Presentations during the meeting, reported as articles in this volume, showed that significant progress has been made in several key areas:

  1. (a) There has been a scarcity of reliable and generally applicable dating techniques which can reach further back in time than radiocarbon dating. Recent advances in cosmogenic-dating techniques now go a long way towards improving this situation. Important, but previously elusive parameters, such as long-term erosion rates on rock surfaces, can now be determined through the use of isotopes with different half-lives. Eventually, these advances will considerably improve our understanding of the long-debated “trimline” landscapes, characterizing many mountainous areas around the North Atlantic.

  2. (b) Successful and reliable attempts to derive precise palaeoclimatic information from glacial-geological data were reported. The use of these data for palaeoclimate estimation is developing continually. Glaciological models now serve as the link whereby landscape traces can be used to derive climatic parameters, most often palaeo equilibrium-line altitudes.

  3. (c) Recent studies show that some time-honoured methods and ways of working simply do not stand up to scrutiny. For example, it no longer appears to be acceptable to decipher glacial history from flow-traces (till lineations), without specifying under which ice-dynamic conditions particular systems were created, or without considering intra-system age gradients. This is an area where substantial progress has been made in recent years, through development of glaciologically based classification systems for glacial-landform assemblages.

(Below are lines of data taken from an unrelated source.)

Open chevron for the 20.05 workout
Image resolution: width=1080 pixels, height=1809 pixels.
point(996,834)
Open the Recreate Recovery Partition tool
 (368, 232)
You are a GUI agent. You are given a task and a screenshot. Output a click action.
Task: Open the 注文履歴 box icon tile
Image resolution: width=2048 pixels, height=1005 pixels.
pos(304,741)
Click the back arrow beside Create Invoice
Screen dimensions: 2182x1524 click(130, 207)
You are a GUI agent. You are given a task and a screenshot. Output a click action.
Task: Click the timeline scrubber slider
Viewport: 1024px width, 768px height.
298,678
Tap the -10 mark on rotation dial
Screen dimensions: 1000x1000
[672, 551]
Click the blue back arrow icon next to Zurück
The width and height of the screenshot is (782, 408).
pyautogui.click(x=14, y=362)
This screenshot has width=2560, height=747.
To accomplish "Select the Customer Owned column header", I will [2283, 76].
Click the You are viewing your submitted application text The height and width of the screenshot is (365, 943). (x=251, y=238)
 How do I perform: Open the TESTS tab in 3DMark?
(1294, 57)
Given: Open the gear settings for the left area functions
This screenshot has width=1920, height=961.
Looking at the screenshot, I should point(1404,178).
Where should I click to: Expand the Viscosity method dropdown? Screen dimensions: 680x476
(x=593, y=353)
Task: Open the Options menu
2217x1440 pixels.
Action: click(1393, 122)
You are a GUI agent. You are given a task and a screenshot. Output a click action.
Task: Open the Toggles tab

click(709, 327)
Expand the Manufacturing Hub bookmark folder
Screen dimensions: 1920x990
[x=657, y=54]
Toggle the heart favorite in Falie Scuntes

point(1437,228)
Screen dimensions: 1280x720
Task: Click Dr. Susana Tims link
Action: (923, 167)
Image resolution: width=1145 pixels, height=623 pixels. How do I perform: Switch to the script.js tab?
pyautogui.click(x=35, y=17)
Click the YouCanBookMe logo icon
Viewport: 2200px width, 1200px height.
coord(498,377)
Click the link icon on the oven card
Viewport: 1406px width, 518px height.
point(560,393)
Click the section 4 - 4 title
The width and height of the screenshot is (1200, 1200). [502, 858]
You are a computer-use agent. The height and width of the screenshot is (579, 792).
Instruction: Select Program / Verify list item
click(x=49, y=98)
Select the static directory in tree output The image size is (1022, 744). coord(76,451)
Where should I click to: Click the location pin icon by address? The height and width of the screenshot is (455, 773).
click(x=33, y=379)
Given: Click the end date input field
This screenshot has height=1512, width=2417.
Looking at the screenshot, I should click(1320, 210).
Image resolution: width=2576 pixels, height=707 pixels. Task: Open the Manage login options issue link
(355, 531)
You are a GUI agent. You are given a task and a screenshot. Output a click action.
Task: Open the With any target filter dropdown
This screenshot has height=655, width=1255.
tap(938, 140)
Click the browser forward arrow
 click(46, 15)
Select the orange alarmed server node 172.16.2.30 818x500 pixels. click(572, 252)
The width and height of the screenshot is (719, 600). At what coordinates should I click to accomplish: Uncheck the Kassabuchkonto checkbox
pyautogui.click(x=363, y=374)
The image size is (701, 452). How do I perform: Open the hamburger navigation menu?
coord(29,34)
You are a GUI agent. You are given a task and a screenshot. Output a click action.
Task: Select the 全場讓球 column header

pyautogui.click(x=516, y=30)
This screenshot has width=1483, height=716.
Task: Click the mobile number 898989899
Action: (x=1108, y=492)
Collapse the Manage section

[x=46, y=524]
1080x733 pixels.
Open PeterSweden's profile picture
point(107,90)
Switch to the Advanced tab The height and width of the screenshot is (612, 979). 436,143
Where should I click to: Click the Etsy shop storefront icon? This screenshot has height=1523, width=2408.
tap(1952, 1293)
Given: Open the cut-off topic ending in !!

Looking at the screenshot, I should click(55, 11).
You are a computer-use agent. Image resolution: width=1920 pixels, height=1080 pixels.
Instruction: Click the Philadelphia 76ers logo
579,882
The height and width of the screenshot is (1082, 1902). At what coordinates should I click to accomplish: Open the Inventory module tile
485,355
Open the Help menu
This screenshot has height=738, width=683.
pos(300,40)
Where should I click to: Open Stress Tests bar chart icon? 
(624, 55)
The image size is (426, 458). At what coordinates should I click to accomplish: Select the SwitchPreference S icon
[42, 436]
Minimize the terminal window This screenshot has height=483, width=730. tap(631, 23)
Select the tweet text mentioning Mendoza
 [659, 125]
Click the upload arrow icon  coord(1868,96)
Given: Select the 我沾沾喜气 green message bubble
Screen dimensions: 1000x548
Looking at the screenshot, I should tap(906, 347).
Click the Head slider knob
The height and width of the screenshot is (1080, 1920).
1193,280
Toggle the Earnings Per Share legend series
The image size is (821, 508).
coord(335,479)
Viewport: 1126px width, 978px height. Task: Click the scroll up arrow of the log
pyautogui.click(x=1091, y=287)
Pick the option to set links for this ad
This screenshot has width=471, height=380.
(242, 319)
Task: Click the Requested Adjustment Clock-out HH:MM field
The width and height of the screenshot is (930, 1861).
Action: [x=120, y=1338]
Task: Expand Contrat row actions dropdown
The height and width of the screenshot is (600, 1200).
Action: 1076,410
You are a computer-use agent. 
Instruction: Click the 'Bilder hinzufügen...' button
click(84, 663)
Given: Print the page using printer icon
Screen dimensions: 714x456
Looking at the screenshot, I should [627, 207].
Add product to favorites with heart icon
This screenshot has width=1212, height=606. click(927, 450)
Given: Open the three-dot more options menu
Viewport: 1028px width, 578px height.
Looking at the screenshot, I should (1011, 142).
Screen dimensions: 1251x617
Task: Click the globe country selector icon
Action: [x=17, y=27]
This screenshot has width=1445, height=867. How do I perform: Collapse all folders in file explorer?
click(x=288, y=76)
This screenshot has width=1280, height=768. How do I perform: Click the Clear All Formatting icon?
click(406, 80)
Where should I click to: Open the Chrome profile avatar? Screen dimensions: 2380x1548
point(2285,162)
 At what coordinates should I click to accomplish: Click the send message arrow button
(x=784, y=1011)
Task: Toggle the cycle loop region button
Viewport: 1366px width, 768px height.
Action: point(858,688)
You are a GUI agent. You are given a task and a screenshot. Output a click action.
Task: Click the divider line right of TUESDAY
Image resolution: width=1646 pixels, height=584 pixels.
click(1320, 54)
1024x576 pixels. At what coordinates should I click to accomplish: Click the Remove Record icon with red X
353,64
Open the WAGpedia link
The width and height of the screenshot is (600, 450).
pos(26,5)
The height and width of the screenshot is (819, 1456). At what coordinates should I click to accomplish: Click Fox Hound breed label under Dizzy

  4. (d) It is becoming increasingly clear that “pure”glacial landscapes are rare and that an evolutionary approach has to be adopted in many cases. This aims at deciphering the sequence of events that created a particular landscape, and recognizes that land- forms inherited from non-glacial conditions are an important and integral part of many “glacial” landscapes.

We see much scope for development in several areas:

  1. (1) Major collaborative efforts involving experts from several relevant fields are still few. It ought to be normal that a research team includes experts on the process system, the spatial dimensions, and the time dimension, i.e. glaciologists, geomorphologists and glacial geologists, especially at the “large and long” end of the scale spectrum.

  2. (2) The lack of contact between numerical ice-sheet modellers and glacial geologists and geomorphologists is still apparent. The strength of numerical modelling lies in its realistic mass-fluxes, whereas glacial geology has the potential to show what actually happened, provided the direct record is properly interpreted. Both approaches are necessary. Conceivably communication could be facilitated by simple means, such as glacial geologists reporting their data in calendar years, instead of radiocarbon years, and glaciologists testing their results more explicitly against glacial-geological data.

  3. (3) Improved understanding of basal processes, involving both the ice- and water systems, are imperative because they deal with the environment where glaciers reshape their substratum, i.e. create glacial landforms and landscapes. Inversion of the glacial-geological record requires understanding of genetic conditions for specific types of deposits and landforms.

  4. (4) Not only do we need to bring glaciologists and glacial geologists closer together, but there is also considerable scope for improved communications between the subfields surrounding pure glaciology. The relatively poor fit between numerical ice-sheet models of, for example, Northern Hemisphere ice-sheet evolution and glacial-geological data, has often been observed. At face value, this situation seems to involve only the two sub-disciplines of glaciology and glacial geology. However, the solution may lie rather in improved communication between glaciologists and climatologists, because most such models are driven by assumed or modelled mass-balance evolutions. Improvements in the schemes driving the models are very likely to reduce the discrepancies between predicted and observed glacial geology and geomorphology.